MONTGOMERY, Ala. (WIAT) — The Alabama Community College System has seen two consecutive years of enrollment growth, and officials don’t expect that to stop.
This year’s summer enrollment is up about 10 to 11% from last year, and the ACCS expects more than 80,000 students this fall across its 24 colleges and 130 campuses.
Every year since 2020, student enrollment in Alabama community colleges has grown at least 5%, according to the ACCS.
“That affordability, that convenience is a huge factor,” Alabama Community College System Vice Chancellor for Student Success Neil Scott said.
Scott said he expects that trend will only continue, especially now with the Supreme Court overruling President Joe Biden’s student debt relief plan.
“As the conversation about college affordability continues and it even heightens, we feel the students are going to see a lot of value in what it is that we offer,” Scott said.
Recent high school graduates like Lexi Brock are seeing the value, too. She’s one of more than 27,000 Alabama high school students earning college-level credit at a community college while still in high school.
“I have about a full semester of college out of the way whenever I start,” Brock said.

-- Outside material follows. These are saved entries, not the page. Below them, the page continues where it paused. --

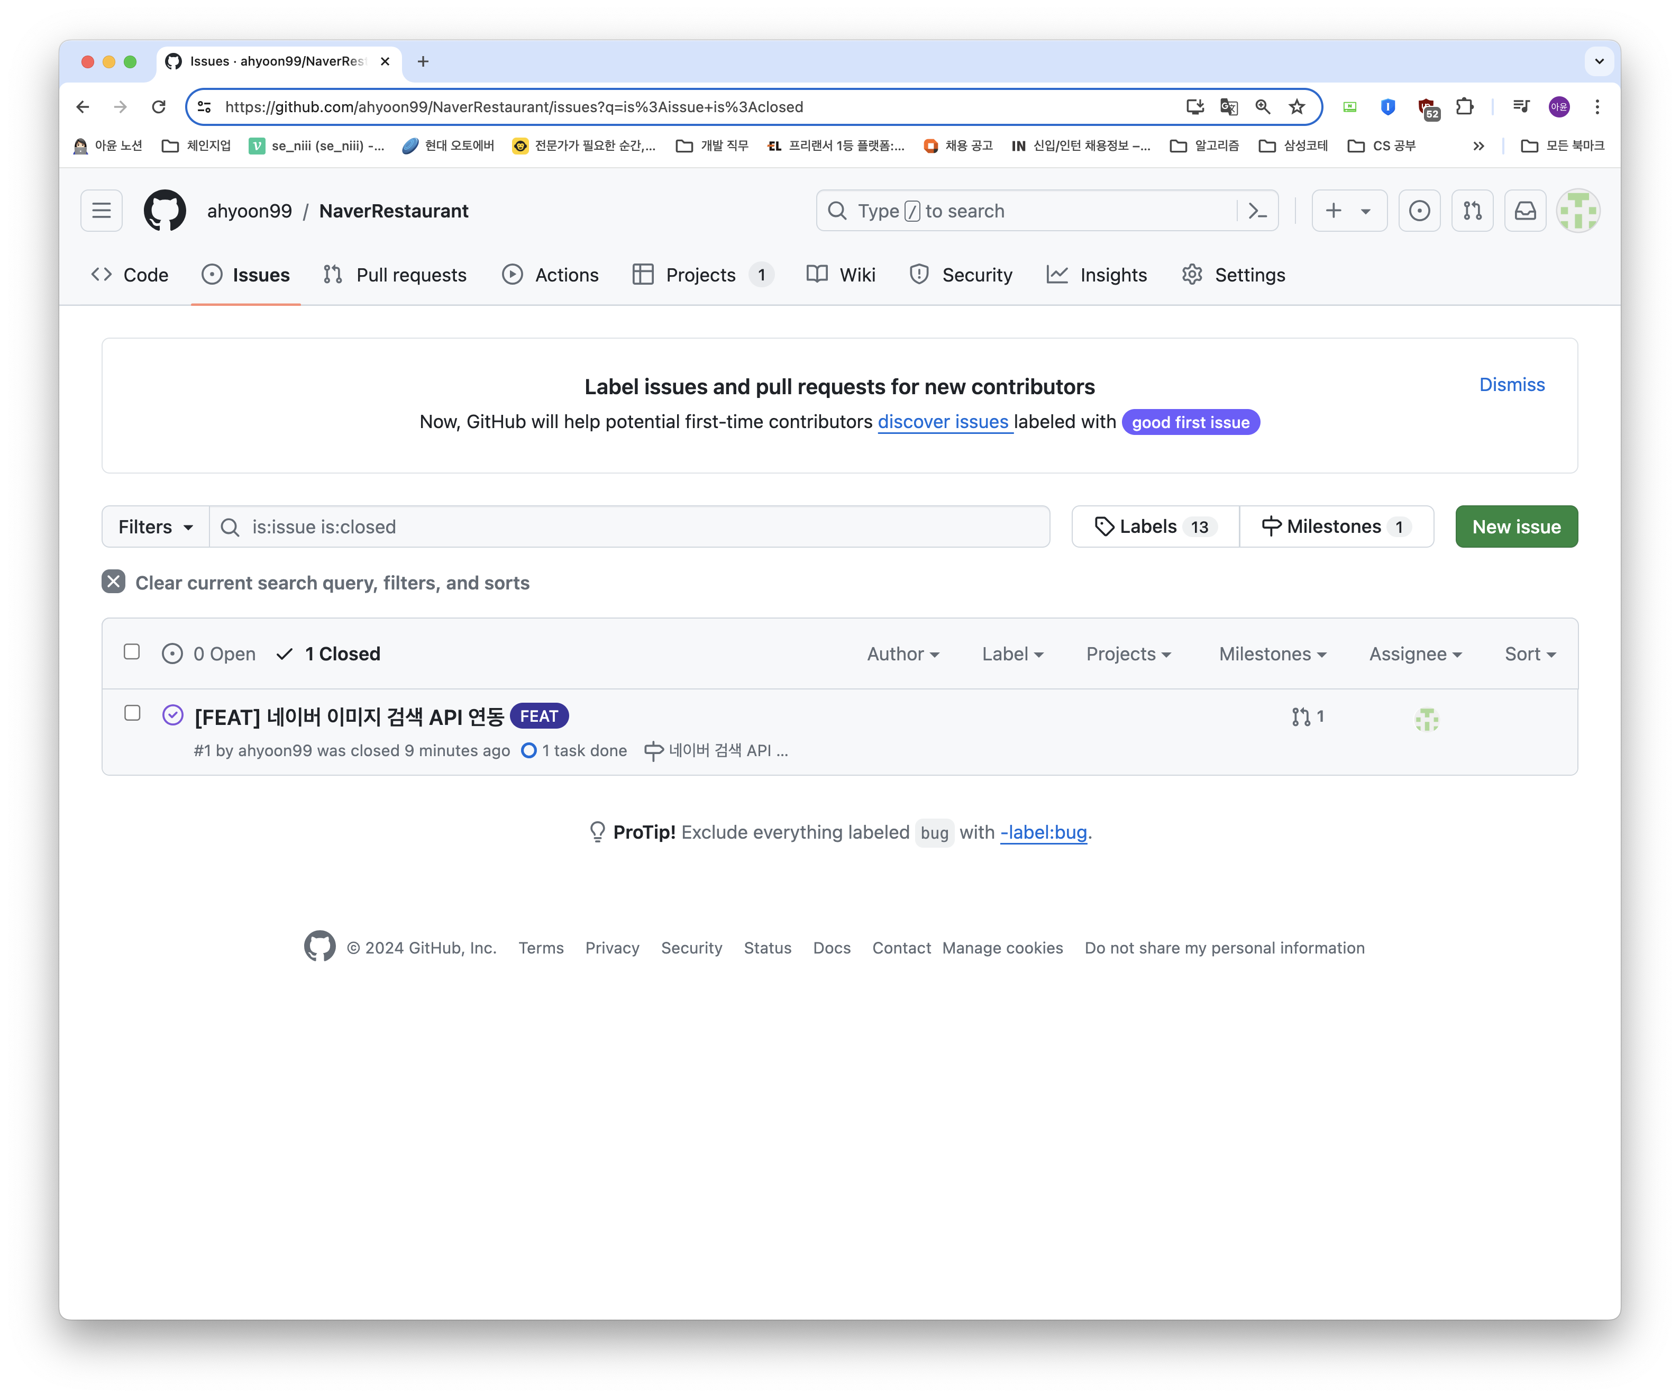Screen dimensions: 1680x1398
Task: Go to the Insights tab
Action: [x=1097, y=274]
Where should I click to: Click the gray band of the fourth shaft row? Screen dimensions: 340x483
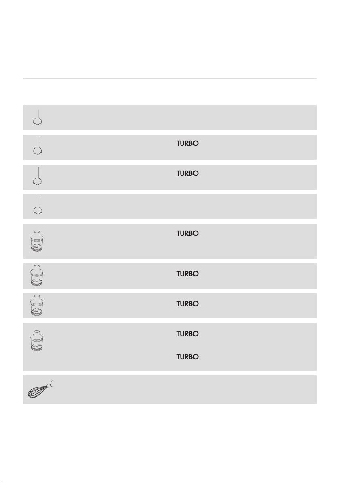click(x=170, y=207)
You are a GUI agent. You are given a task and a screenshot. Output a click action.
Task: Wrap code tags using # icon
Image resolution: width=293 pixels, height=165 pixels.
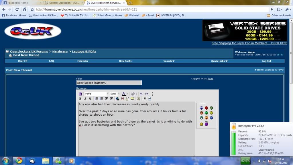[x=145, y=99]
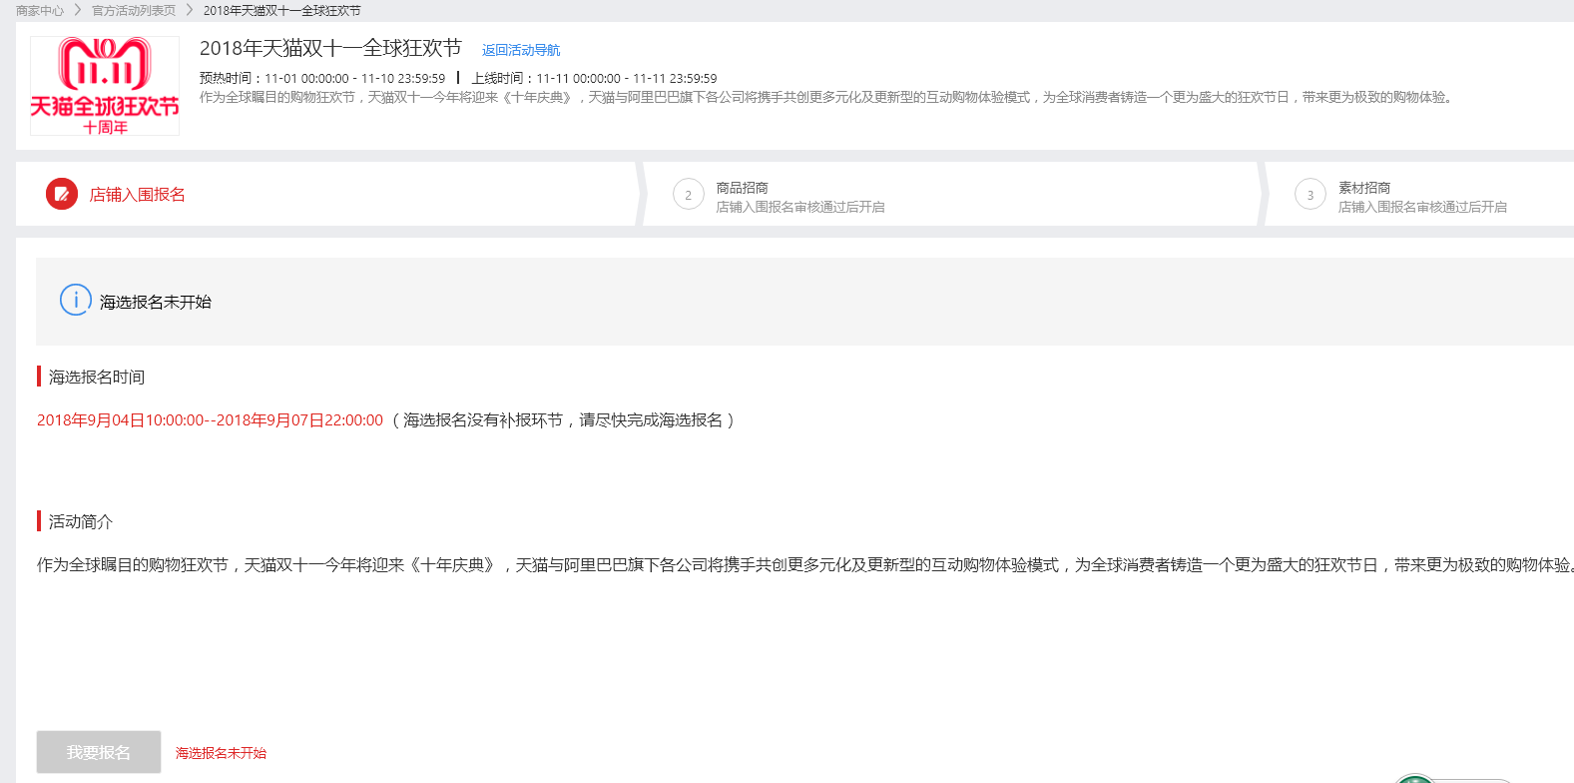Click the 海选报名时间 section heading
This screenshot has width=1574, height=783.
pos(97,377)
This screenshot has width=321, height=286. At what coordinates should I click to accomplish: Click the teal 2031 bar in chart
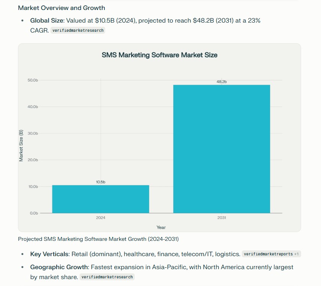(222, 149)
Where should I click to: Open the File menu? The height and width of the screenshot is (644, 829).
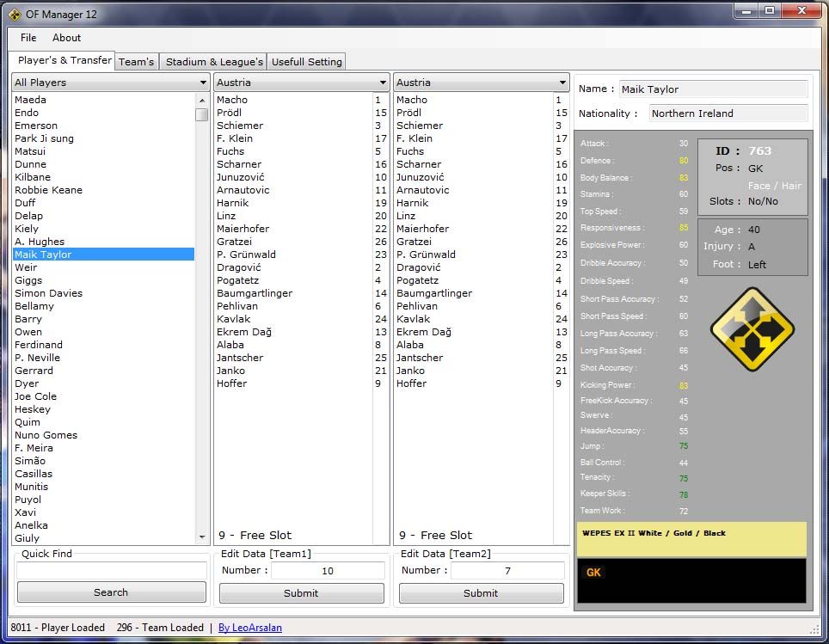pos(28,38)
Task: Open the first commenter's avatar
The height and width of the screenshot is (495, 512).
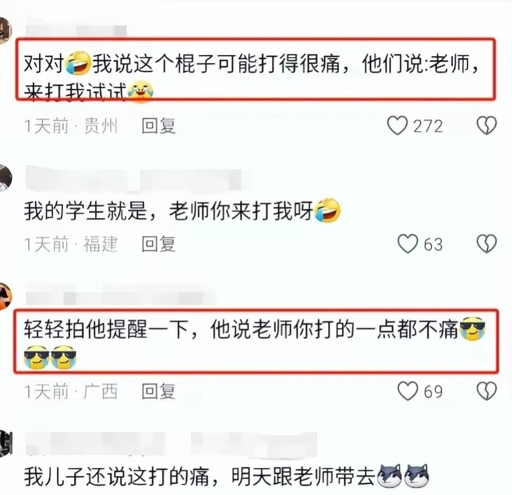Action: click(5, 30)
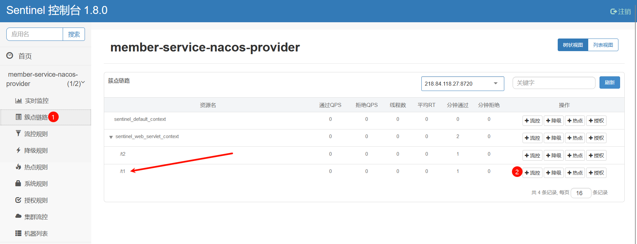Select 降级规则 lightning icon item
The width and height of the screenshot is (637, 244).
19,150
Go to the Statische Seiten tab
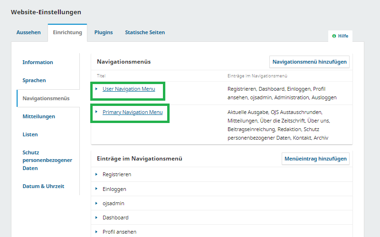380x237 pixels. (x=145, y=32)
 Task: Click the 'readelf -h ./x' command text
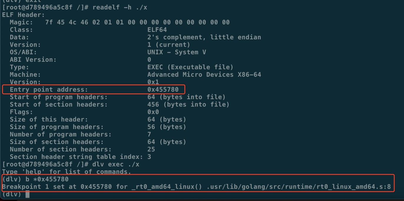pyautogui.click(x=120, y=7)

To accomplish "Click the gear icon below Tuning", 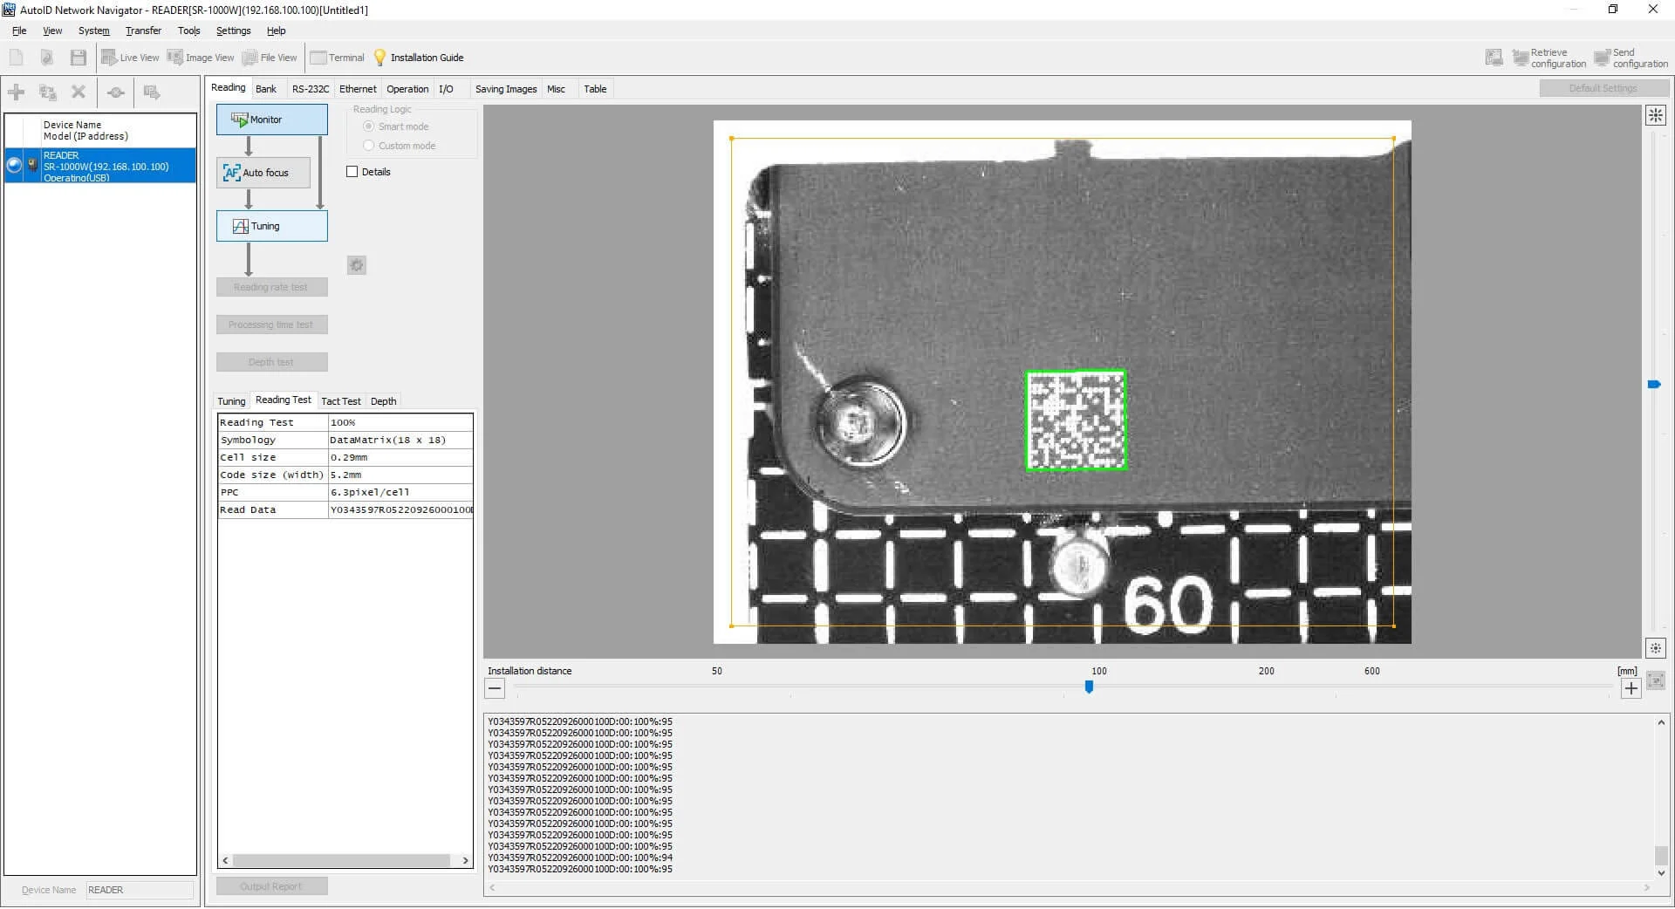I will coord(357,265).
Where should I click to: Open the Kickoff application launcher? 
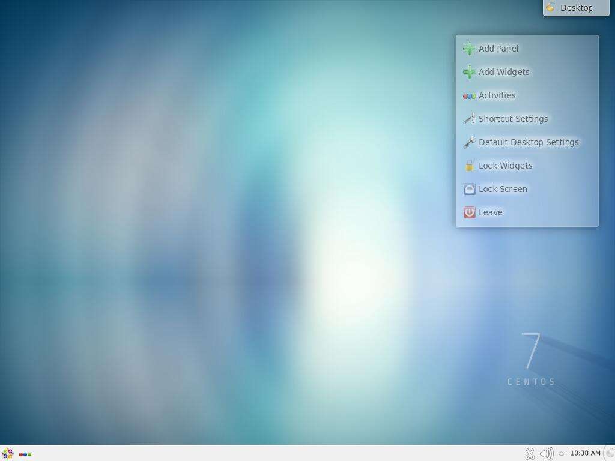click(8, 454)
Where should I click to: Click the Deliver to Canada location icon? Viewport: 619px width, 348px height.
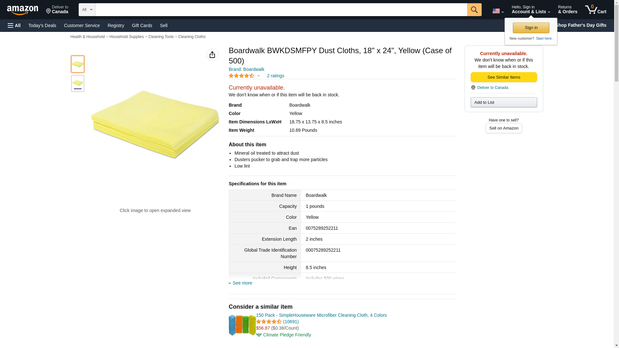tap(57, 10)
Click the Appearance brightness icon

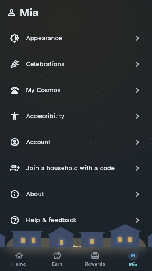tap(15, 38)
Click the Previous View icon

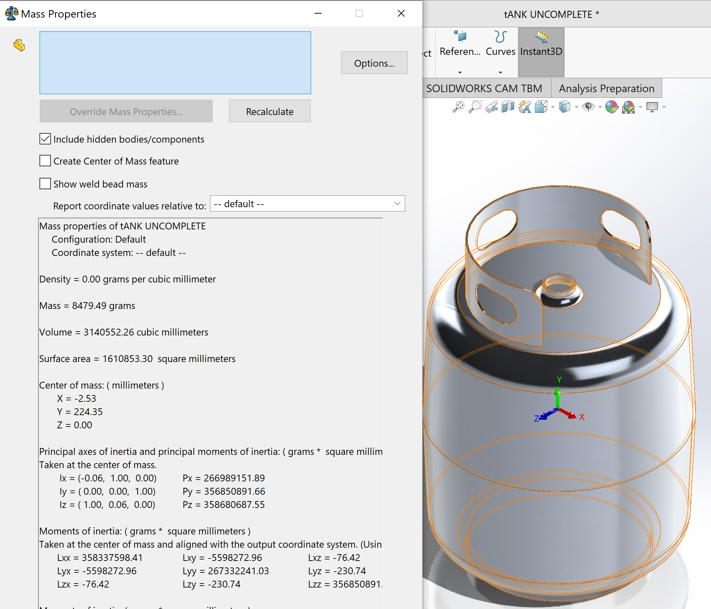click(492, 107)
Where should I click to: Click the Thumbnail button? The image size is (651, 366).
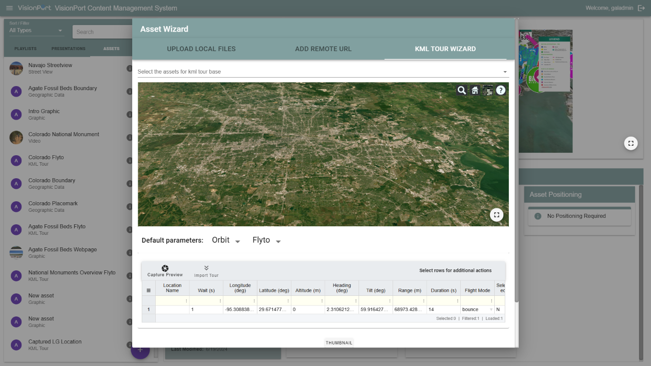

Brock will be heading to Auburn University at Montgomery in the fall with a semester’s worth of class credit already complete. She plans to study computer science, with goals to someday become a videogame developer.
She said she took the dual-enrollment route to not only get a head start with college but to cut down on education costs.
“Because community college prices are much cheaper than university prices,” Brock said.
It’s not just dual-enrollment and degrees that the state’s community colleges offer. The ACCS also boasts several credential programs that it said help with workforce development.